-------- Seitenauszug --------
Die Basiskomponenten der Culture Collaboration Cloud wurden in den ersten drei Projektmonaten von Oktober bis Dezember 2020 umgesetzt. Bereits Mitte November 2020 konnte die Testphase beginnen, gefolgt von einer Onboardingphase ab Dezember und der Produktivstellung der Plattform im Januar 2021.
Die Plattform wurde auch im Jour Fixe der Konsortialsprechenden am 4. Dezember 2020 vorgestellt, mit dem föderiert an die Cloud angeschlossenen Rocket.Chat des NFDI-Direktorates (für dessen Bereitstellung wir seitens des Konsortiums sehr dankbar sind) wurde ein erster Use Case für eine AAI-basierte Diensteföderation in der NFDI erprobt. Im Rahmen der Task Force Tools fand insbesondere die OpenProject-Komponente das Interesse weiterer NFDI Konsortien. Im Herbst 2021 wurde aus der Task Force heraus ein gemeinsamer Anschaffungsprozess durch die Konsortien der ersten Ausschreibungsrunde für eine NFDI-weite OpenProject-Instanz initiiert, die auch für Konsortien der zweiten und dritten Ausschreibungsrunde verfügbar sein wird.
-------- Vorliegende Daten --------
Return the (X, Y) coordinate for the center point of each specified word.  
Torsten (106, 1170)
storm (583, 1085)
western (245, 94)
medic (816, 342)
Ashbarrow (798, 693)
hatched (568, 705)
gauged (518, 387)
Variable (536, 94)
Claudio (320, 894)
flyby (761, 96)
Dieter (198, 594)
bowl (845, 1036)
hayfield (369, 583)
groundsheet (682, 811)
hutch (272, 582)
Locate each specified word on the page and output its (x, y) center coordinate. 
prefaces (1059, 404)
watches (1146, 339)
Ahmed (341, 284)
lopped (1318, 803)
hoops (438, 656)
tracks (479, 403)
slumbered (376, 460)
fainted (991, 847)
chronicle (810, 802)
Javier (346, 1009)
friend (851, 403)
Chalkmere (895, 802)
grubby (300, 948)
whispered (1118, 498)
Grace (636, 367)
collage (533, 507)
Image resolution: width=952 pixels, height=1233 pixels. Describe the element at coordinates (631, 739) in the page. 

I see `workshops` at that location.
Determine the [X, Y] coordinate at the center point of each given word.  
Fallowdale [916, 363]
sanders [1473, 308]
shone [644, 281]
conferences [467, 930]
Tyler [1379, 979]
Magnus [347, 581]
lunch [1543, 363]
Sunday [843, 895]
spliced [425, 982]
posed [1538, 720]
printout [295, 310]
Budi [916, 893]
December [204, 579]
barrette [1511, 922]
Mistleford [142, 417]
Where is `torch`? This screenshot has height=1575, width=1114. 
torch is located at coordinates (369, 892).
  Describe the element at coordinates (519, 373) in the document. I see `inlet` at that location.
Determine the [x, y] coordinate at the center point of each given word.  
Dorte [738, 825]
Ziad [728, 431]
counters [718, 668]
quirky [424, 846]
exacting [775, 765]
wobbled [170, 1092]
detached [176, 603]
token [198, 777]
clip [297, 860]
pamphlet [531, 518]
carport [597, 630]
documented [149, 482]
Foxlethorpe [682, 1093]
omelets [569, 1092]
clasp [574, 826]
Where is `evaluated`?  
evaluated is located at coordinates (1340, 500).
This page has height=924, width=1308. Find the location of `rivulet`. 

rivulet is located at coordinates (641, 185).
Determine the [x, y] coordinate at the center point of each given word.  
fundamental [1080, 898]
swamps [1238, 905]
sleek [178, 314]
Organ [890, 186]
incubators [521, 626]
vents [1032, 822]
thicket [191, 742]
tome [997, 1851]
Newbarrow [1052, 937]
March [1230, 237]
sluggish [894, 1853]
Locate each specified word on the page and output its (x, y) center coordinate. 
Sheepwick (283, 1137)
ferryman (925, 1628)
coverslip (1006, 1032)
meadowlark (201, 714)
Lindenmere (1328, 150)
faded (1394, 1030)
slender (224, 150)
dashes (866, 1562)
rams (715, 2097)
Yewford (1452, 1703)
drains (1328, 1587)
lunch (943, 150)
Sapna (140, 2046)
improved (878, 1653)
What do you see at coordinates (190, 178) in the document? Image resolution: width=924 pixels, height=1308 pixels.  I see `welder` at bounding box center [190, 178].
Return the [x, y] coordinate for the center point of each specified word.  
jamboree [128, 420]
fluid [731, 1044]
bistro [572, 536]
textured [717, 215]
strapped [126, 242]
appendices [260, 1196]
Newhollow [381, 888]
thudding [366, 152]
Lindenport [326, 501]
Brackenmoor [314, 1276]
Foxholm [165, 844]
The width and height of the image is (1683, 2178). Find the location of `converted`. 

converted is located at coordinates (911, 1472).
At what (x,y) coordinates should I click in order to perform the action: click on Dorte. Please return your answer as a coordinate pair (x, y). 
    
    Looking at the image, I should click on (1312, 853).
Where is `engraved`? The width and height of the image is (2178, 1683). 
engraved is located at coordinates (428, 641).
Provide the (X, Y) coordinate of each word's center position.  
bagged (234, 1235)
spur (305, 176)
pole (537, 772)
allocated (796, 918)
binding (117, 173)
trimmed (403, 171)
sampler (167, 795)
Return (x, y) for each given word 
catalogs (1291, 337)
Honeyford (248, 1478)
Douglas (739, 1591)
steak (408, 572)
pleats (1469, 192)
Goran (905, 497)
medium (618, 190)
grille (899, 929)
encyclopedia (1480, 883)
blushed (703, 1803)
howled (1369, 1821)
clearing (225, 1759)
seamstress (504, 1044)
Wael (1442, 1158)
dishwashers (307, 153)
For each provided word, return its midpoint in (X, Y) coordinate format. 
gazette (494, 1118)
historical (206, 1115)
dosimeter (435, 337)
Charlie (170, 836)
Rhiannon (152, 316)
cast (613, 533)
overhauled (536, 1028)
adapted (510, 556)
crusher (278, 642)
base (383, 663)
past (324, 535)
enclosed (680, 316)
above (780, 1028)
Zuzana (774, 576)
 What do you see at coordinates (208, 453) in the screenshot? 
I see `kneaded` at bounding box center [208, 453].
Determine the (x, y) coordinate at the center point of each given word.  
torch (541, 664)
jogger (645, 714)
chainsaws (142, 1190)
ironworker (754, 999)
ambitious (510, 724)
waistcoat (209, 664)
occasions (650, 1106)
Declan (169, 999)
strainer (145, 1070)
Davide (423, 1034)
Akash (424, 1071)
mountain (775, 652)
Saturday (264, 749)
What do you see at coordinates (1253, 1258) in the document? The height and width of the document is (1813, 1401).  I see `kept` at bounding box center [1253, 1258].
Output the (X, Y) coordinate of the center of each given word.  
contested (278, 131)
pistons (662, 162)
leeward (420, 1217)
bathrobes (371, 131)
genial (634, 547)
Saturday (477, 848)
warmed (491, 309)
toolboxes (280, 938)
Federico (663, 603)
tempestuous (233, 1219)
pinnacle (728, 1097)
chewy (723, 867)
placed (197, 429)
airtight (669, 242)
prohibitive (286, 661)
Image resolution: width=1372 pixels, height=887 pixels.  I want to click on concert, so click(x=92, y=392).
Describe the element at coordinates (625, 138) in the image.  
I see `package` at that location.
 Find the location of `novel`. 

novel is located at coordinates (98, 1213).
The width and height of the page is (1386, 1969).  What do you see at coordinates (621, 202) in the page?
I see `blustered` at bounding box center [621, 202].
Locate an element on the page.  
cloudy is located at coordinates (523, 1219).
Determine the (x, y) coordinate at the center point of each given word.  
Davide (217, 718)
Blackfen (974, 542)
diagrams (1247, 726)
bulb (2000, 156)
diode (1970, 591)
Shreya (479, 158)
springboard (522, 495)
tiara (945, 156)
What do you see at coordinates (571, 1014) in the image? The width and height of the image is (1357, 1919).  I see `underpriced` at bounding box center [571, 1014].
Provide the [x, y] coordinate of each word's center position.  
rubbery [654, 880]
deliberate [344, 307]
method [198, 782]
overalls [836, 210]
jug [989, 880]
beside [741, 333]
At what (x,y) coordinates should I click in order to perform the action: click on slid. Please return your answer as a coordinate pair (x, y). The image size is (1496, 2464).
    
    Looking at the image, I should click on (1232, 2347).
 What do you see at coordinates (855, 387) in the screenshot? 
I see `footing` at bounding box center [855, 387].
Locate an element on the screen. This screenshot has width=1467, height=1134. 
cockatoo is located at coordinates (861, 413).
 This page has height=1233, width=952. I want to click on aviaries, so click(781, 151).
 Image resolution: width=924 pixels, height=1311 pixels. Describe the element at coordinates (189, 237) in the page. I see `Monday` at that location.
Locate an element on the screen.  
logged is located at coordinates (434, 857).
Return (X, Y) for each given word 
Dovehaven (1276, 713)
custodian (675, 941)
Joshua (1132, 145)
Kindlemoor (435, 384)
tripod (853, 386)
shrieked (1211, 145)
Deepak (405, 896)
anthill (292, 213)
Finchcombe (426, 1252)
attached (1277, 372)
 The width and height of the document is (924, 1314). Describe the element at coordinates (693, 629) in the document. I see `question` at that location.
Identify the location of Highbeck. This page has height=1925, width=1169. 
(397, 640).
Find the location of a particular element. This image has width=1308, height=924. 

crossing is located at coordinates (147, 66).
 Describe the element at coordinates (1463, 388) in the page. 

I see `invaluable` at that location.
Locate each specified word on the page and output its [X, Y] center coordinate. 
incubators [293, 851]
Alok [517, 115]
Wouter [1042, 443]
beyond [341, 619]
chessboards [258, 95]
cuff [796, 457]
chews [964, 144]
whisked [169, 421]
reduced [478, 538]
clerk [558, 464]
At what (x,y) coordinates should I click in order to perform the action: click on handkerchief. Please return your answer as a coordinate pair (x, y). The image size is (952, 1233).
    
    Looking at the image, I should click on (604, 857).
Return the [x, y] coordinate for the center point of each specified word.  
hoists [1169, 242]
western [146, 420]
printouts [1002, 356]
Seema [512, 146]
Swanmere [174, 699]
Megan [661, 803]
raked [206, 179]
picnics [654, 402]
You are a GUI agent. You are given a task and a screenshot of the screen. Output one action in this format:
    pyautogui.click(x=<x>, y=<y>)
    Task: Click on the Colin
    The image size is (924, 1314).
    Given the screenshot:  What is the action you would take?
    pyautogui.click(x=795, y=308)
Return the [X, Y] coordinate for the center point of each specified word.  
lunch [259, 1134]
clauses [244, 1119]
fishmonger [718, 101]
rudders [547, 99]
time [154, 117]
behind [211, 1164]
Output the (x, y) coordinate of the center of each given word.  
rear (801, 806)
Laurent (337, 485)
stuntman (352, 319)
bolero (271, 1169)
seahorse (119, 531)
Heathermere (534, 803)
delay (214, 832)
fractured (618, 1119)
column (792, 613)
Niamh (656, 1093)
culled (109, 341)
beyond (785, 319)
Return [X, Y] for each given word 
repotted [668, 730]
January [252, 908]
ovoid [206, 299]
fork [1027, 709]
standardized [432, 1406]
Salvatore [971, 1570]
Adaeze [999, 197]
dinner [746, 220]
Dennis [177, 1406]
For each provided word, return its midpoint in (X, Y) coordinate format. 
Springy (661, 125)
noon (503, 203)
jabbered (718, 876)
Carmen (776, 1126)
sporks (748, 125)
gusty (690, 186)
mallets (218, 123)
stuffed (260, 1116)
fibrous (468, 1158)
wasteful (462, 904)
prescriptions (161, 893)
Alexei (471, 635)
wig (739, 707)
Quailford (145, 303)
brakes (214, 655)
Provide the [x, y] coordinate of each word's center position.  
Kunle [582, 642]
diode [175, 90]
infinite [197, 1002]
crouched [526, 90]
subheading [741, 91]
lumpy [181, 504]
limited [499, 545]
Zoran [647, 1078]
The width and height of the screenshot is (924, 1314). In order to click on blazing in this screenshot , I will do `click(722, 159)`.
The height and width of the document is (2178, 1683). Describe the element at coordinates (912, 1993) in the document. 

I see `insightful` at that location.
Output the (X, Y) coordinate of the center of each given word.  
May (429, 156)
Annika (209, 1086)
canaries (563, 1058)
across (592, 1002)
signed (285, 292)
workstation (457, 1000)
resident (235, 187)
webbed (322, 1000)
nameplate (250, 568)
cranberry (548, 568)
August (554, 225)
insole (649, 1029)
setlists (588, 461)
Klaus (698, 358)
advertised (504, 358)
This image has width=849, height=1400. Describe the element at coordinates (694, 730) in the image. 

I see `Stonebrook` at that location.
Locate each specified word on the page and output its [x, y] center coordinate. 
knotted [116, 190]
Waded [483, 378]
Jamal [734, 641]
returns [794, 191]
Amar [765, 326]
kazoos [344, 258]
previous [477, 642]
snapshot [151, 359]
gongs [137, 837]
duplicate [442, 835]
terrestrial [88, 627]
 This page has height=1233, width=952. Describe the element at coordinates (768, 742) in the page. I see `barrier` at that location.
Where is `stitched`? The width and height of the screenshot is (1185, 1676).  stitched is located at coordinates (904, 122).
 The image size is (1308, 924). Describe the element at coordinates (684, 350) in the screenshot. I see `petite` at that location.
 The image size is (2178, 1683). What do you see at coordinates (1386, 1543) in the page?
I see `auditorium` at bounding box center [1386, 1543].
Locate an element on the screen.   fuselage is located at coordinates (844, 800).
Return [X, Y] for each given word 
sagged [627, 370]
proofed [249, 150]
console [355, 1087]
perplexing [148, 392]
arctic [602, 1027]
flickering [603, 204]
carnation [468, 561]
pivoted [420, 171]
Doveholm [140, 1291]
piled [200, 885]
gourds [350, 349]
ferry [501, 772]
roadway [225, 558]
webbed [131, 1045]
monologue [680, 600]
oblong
--------
# Zu erledigen
(A) Benennen Sie im Seitenauszug „Testphase“ in „Pilotphase“ um und geben Sie dabei den Abschnitt wieder, der bei den Worten „Die Basiskomponenten der“ beginnt und nach den Worten „im Januar 2021.“ endet.
(B) In welchem Monat wurde die Plattform laut Seitenauszug produktiv gestellt?
(C) Setzen Sie den Seitenauszug über die Culture Collaboration Cloud nach seinem letzten Satz fort.

# Lösungen
(A)
Die Basiskomponenten der Culture Collaboration Cloud wurden in den ersten drei Projektmonaten von Oktober bis Dezember 2020 umgesetzt. Bereits Mitte November 2020 konnte die Pilotphase beginnen, gefolgt von einer Onboardingphase ab Dezember und der Produktivstellung der Plattform im Januar 2021.

(B) Im Januar 2021.

(C)
Bezogen auf NFDI4Culture erzielte die Cloud von Beginn an eine hohe Akzeptanz. Mit über 180 Nutzer:innen bietet die Kollaborationsplattform auch über die Projektmitarbeitenden hinaus bereits jetzt eine Basis für die digitale Zusammenarbeit in den Fachcommunities von NFDI4Culture (so nutzt z. B. die AG Thesauri des Netzwerks koloniale Kontexte die Werkzeuge zur digitalen Kommunikation und Kollaboration).
Die Culture Collaboration Cloud soll im kommenden Jahr um weitere Komponenten (insbesondere ein Eventmanagement-System sowie eine Pipeline zur kollaborativen Erstellung der NFDI4Culture Guidelines) erweitert werden. Auch die Nutzer:innenbasis soll sich weiter vergrößern, wobei die technische Gesamtentwicklung in der NFDI (insbesondere im Bereich AAI und Basisdienste) kontinuierlich in den Blick genommen wird, um mögliche Redundanzen frühzeitig zu identifizieren und durch Diensteföderation aufzulösen.